Something similar could be done with JSON, by including special fields in the root object, and also with sqlite (with a metadata table), but it would just be a MATSim convention. But I don’t see how this could be done with parquet, e.g. how would you figure out if a file is in format network_v1 or in format network_v2 if you just have the file? Or can you also store like multiple tables in a parquet file and thus have metadata section? The same problem arises with other serialization libraries, where one often already has to know what exact schema the data is in in order to correctly parse it.
So it often boils down to have some metadata in the file which provides this information, if it is not specified externally (e.g. by filename convention).
If going towards JSON: For most of MATSim’s data sizes, I would really suggest looking into NDJSON, as it would make parsing so much easier and produce much less memory-overhead. In such a case, one could specify that the first object is always a metadata object, at least containing a datatype and version information, along with additional data depending on the datatype (e.g. one could store nodeCount and linkCount for a network file, so one knows how many node objects one has to read in before the links start).
Yes!! NDJSON is much better for our large file use-cases. I’ve already used it quite a bit for visualization tasks here, e.g. postprocessing events file into a “trips.json” that can be read in but filtered by time of day.
But I haven’t been “versioning” that content at all; I have pre-existing knowledge of what I want in the file. Not great for long-term storage.

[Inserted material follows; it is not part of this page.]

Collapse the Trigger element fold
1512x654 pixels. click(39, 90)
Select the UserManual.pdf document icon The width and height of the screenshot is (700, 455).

I really like the idea of playing with SQLITE for some of these tasks. A metadata table with version and schema info is easy to include, the resulting file is fast to filter, and it is implemented everywhere and optimized.
BUT… we lose the ability to grep and view in vim. NDJSON wins there.
Regarding SQLite: In my limited experience I thought the files are rather large. Not sure if SQLite uses any kind of compression internally, or if it could be enabled. But having all events uncompressed in a SQLite database along with additional lookup tables/indices… needs to be checked. Maybe this could be a good topic for the code sprint in February to come up and test different alternative file formats?
Yes that’s true (that SQLite files are big). That’s one nice thing about Parquet, you can enable very fast compress/decompress on the fly.
current intuition is to read events natively into python
consider writing events in protobuf (pbf)
coordinate this with the “compressed output” ticket
think about re-using the existing protobuf contrib